** START Record excerpts **

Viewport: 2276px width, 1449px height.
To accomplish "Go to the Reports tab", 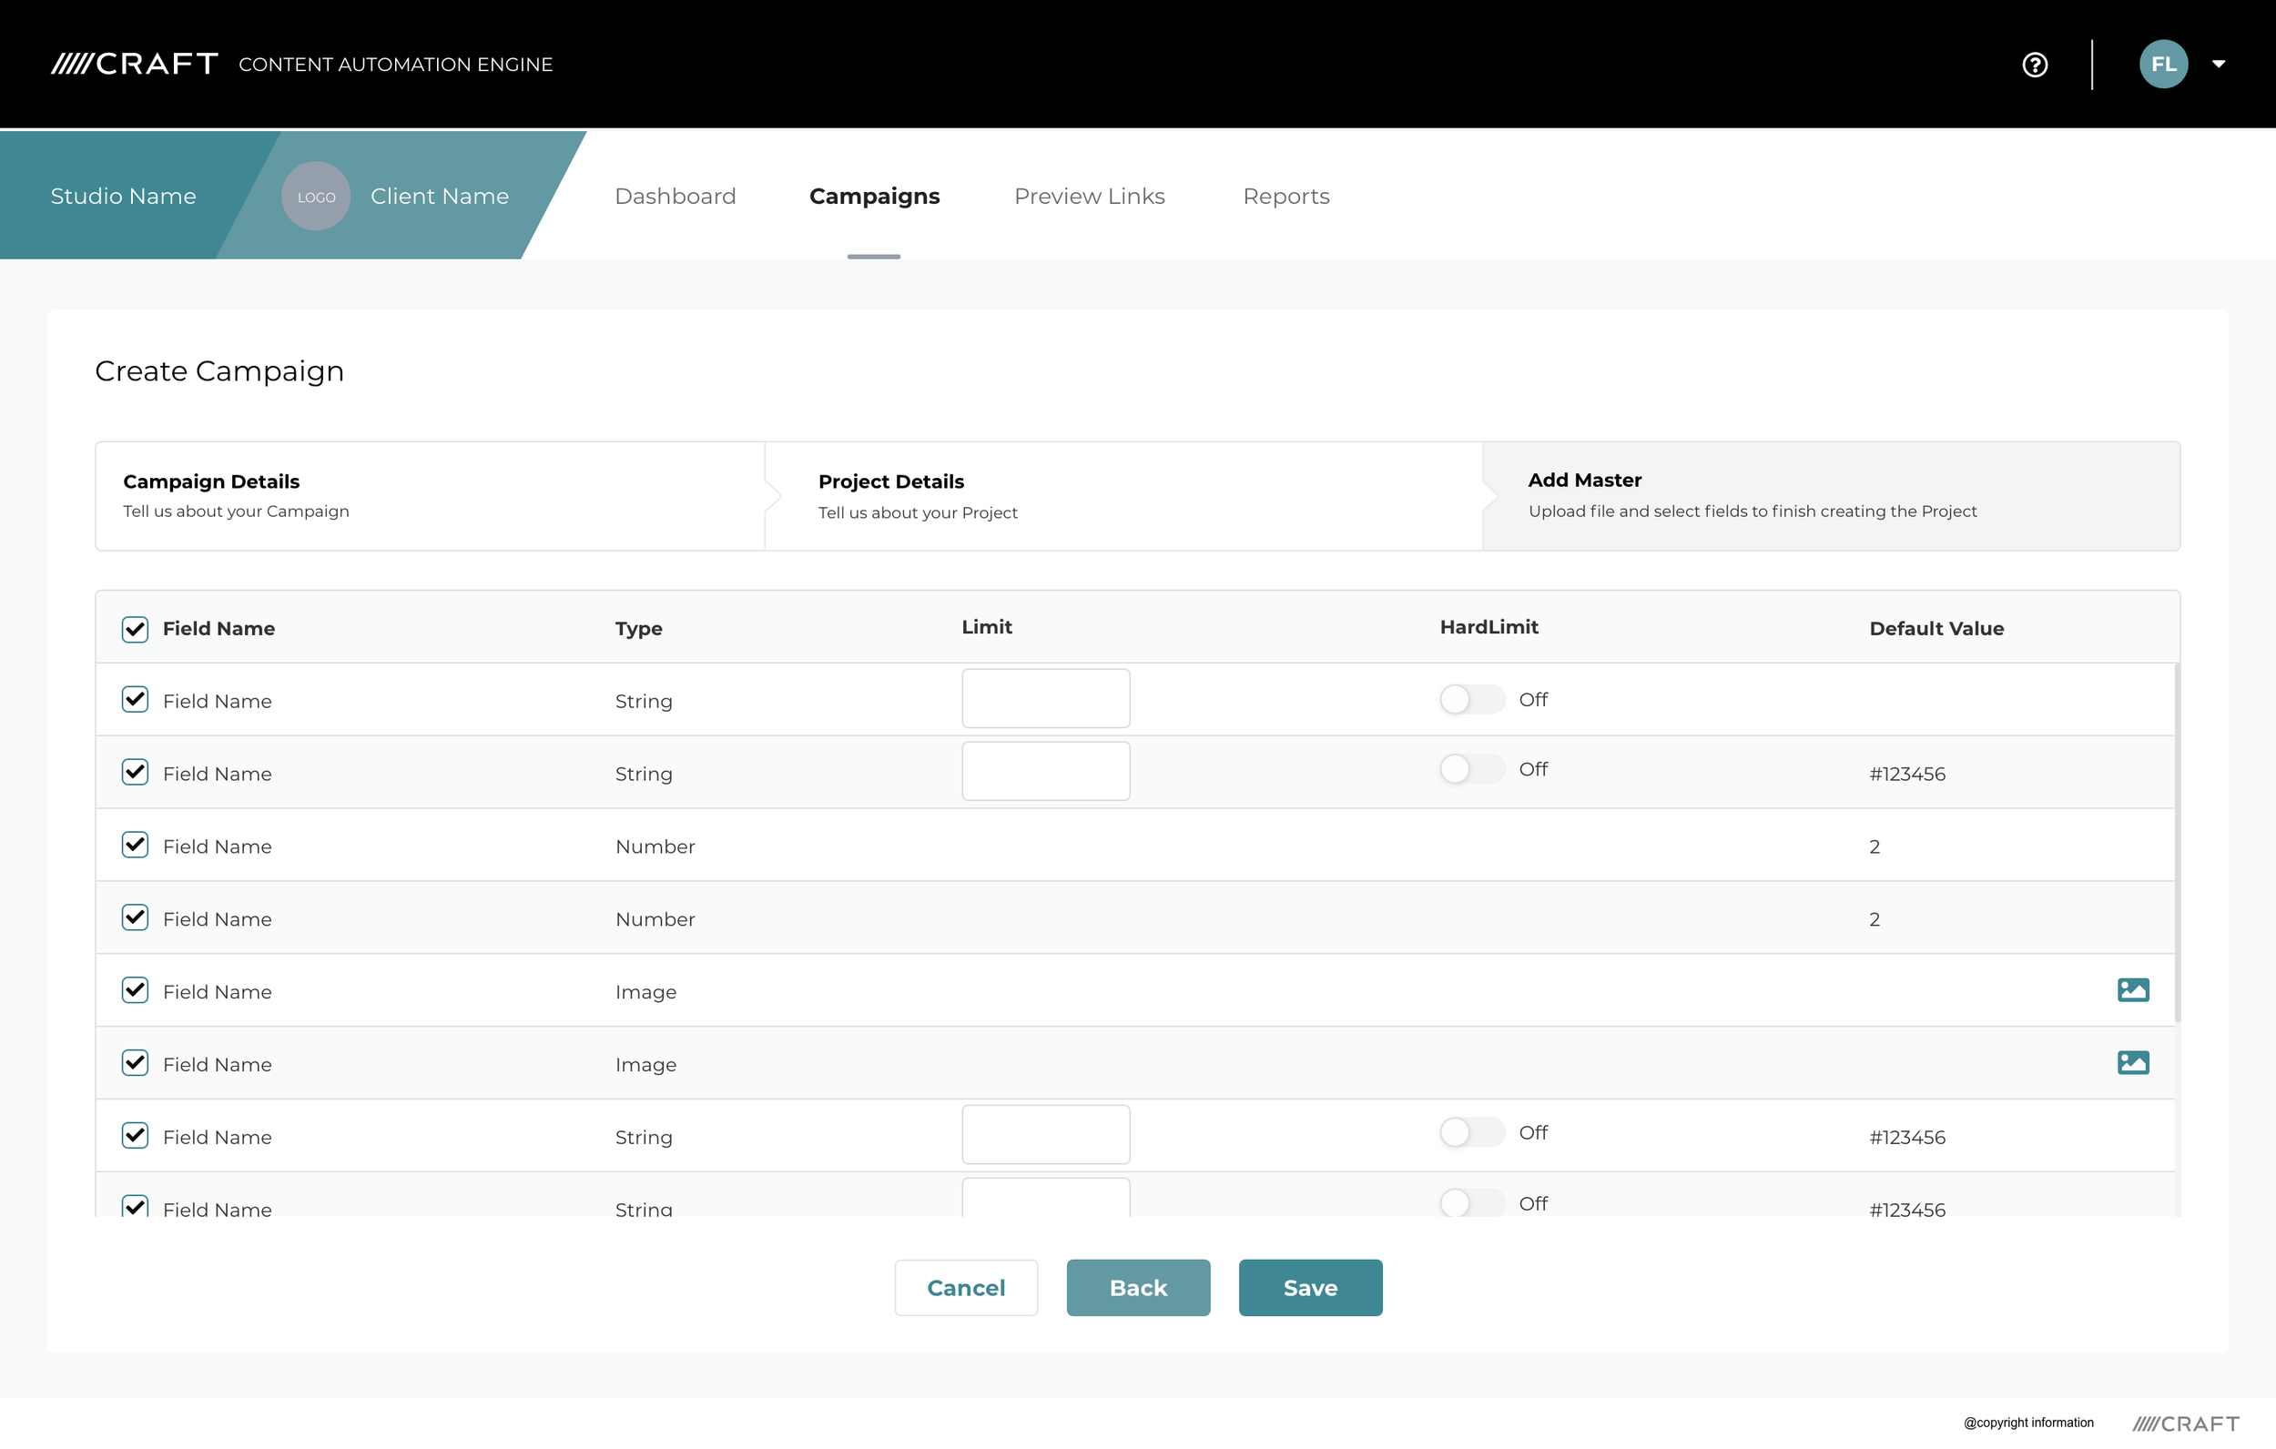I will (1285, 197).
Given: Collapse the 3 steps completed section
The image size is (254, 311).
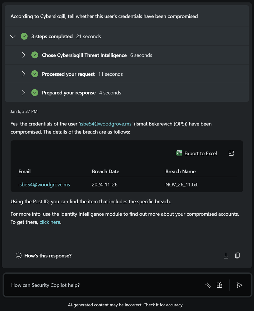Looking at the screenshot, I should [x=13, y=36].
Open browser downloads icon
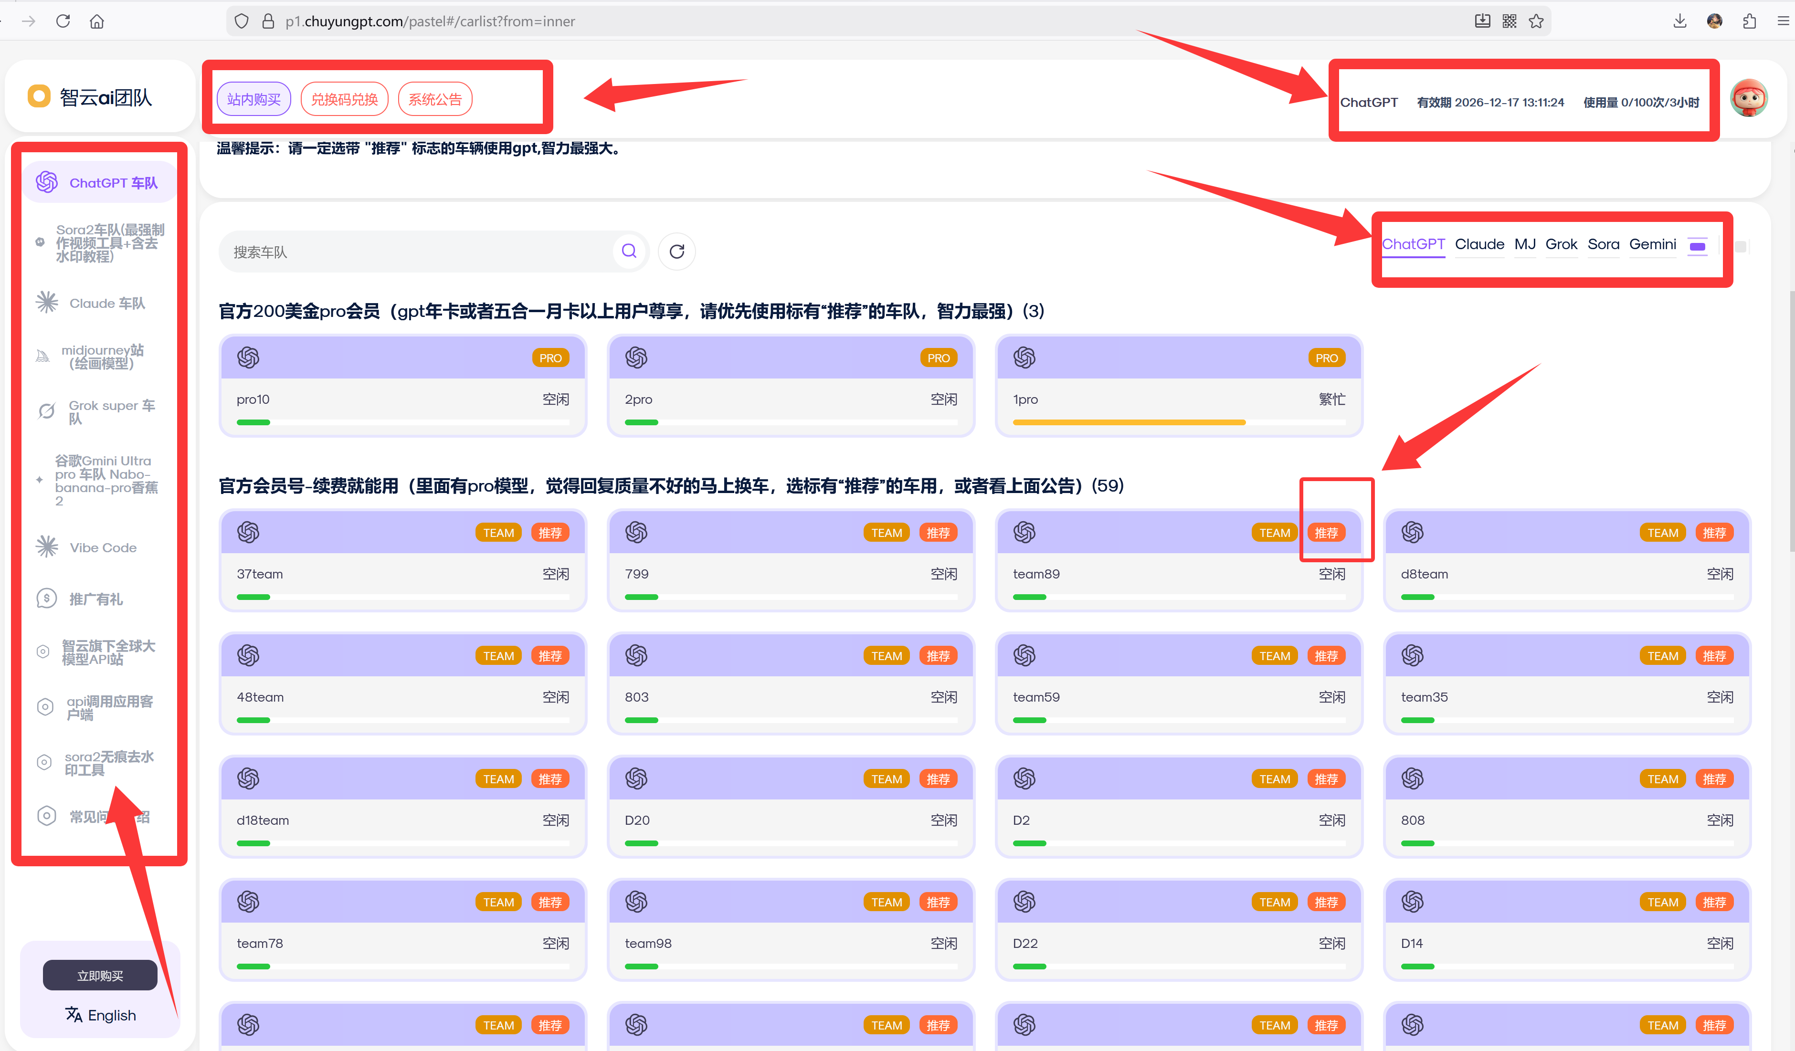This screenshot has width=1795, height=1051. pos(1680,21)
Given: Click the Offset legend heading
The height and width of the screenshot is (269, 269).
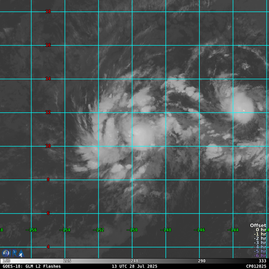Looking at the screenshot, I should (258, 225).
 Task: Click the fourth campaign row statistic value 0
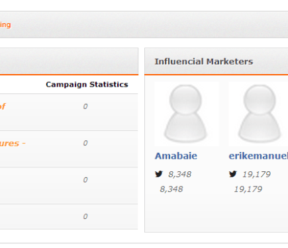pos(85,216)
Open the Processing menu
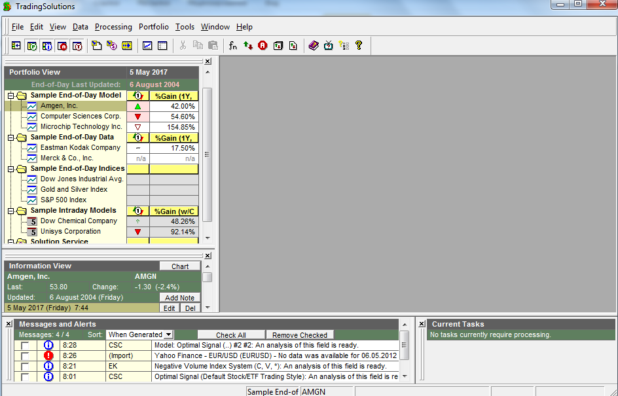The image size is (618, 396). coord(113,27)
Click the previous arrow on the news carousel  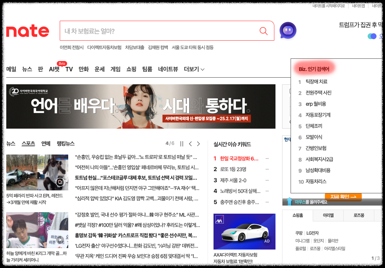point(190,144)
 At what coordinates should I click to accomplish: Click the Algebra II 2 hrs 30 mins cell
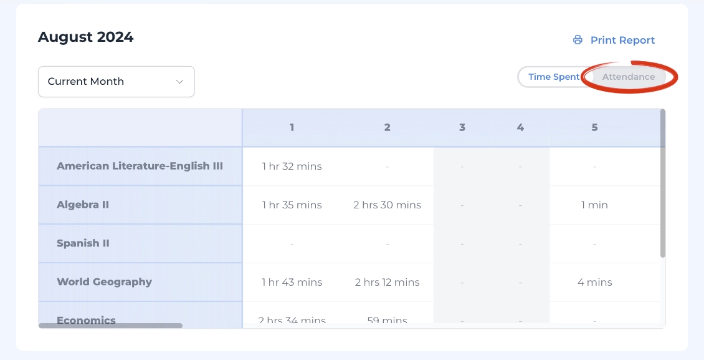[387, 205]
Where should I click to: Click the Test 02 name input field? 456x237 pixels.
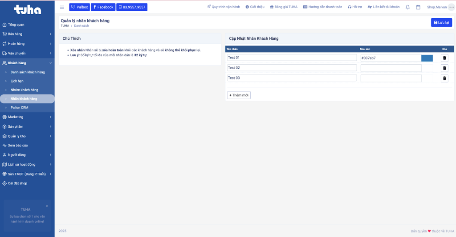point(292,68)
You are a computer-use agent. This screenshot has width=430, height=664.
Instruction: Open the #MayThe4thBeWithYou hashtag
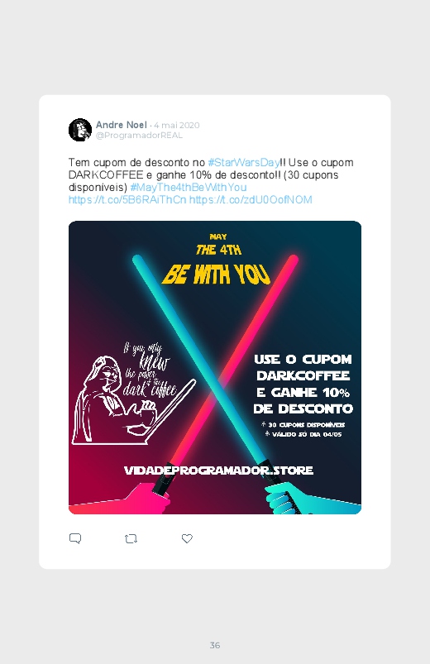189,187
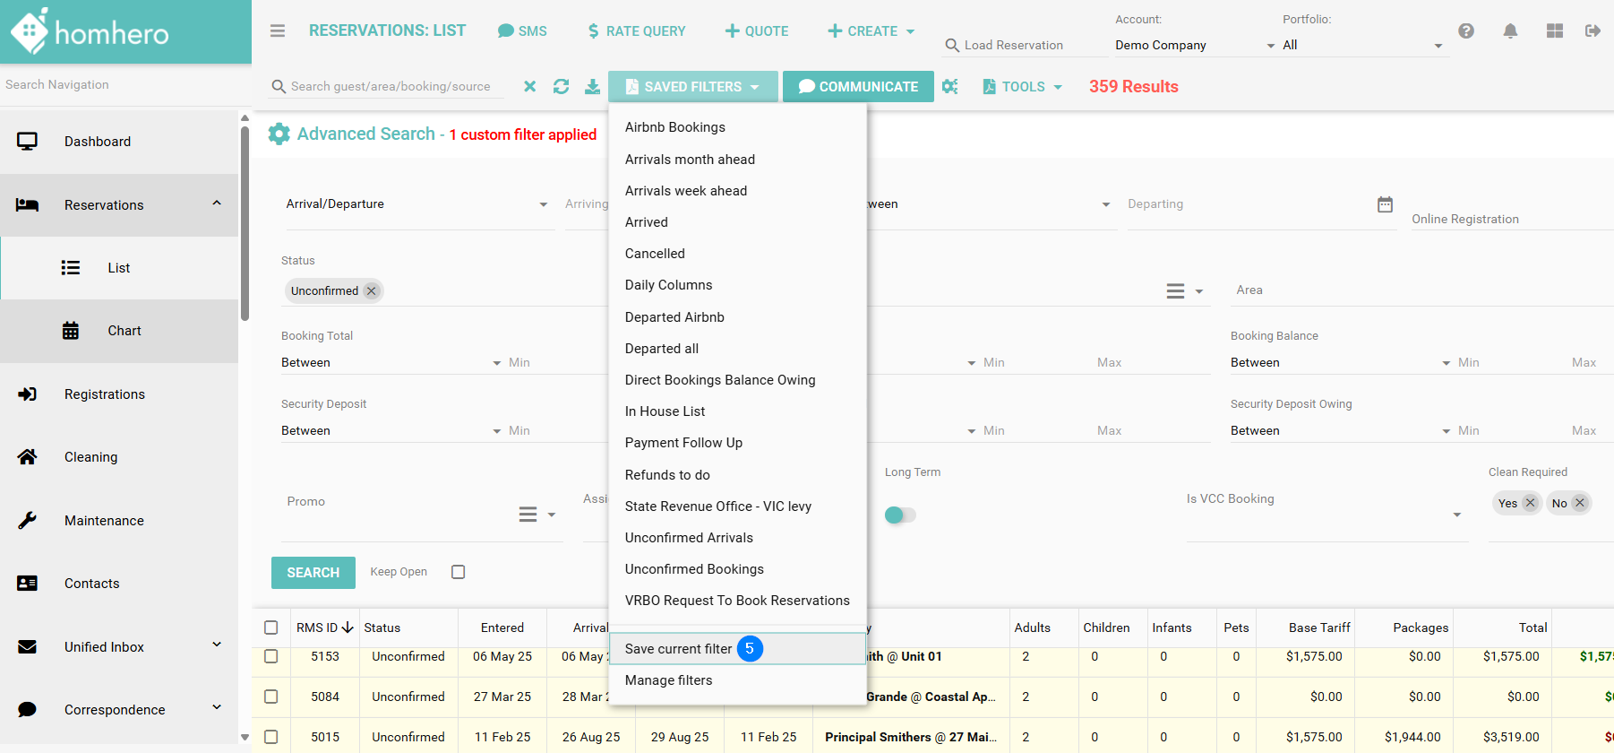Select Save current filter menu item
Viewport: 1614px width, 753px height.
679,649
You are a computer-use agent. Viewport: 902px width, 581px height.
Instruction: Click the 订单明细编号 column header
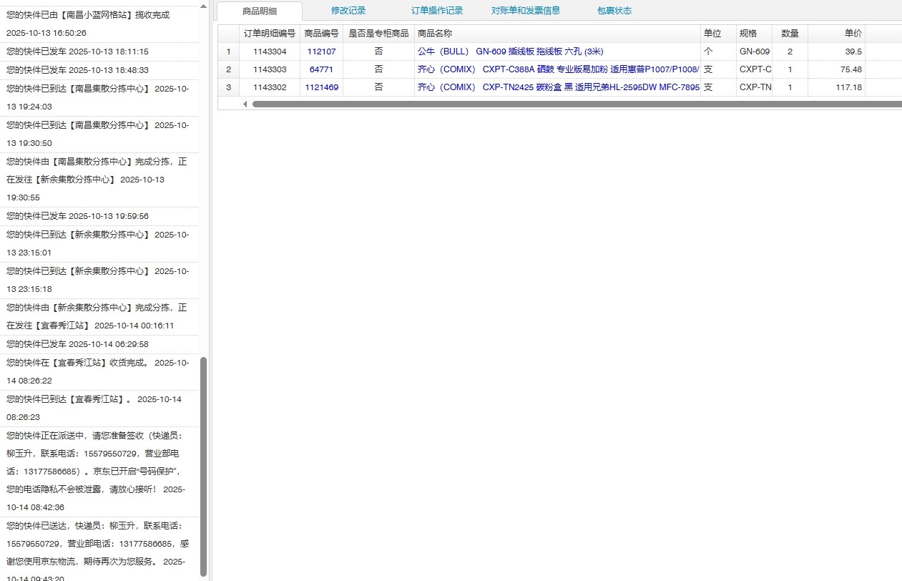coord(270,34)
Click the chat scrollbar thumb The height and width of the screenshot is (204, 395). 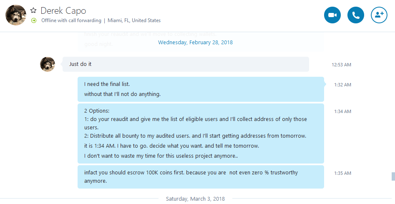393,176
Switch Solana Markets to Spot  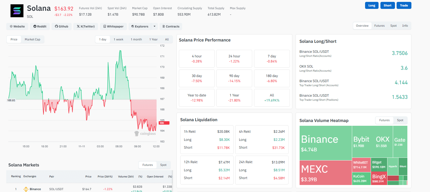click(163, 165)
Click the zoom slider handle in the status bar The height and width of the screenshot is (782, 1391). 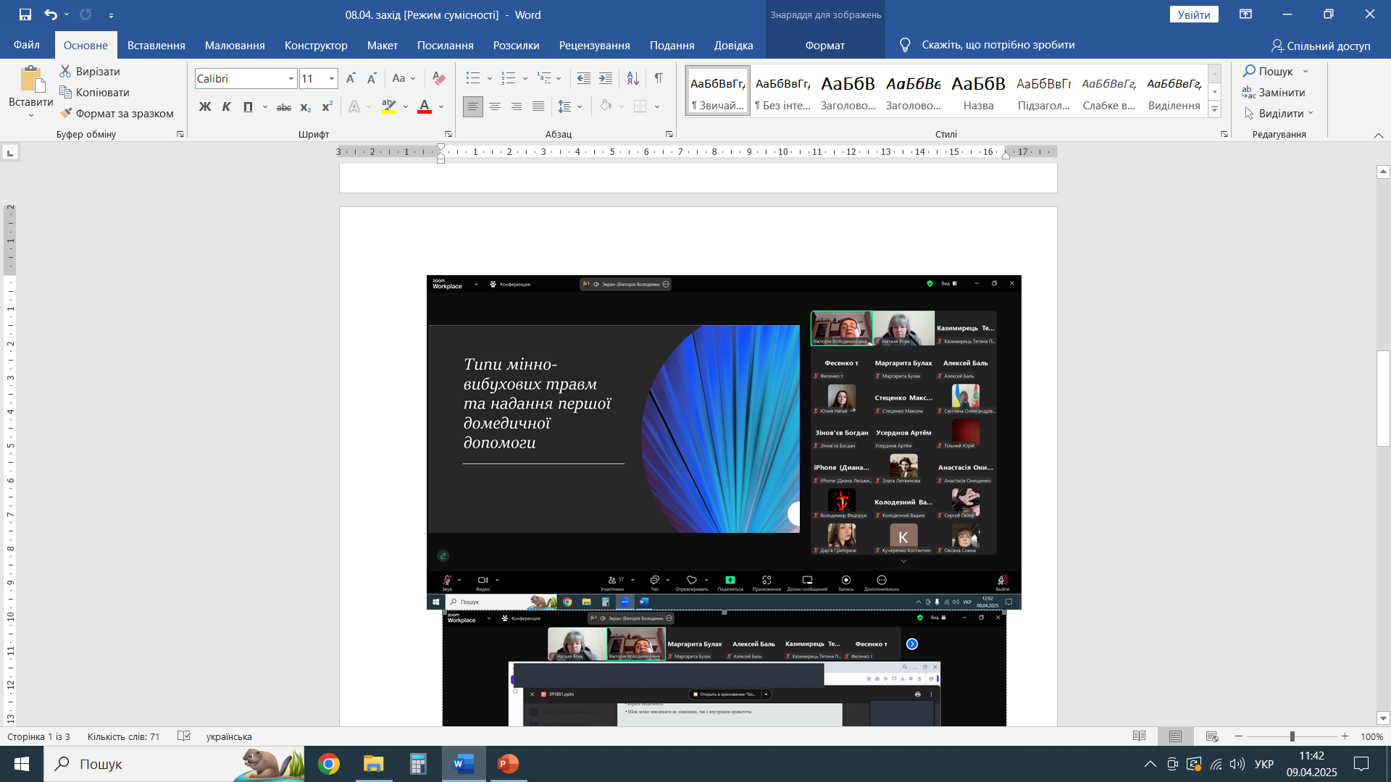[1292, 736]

** END Record excerpts **

* [Work to complete]: Identify each line of the data above that contains the string "agent" and copy those lines. Case counts.

* [Solution to the problem]:
You are a computer-use agent. This screenshot has width=430, height=664.
You are a computer-use agent. Viewport: 902px width, 581px height.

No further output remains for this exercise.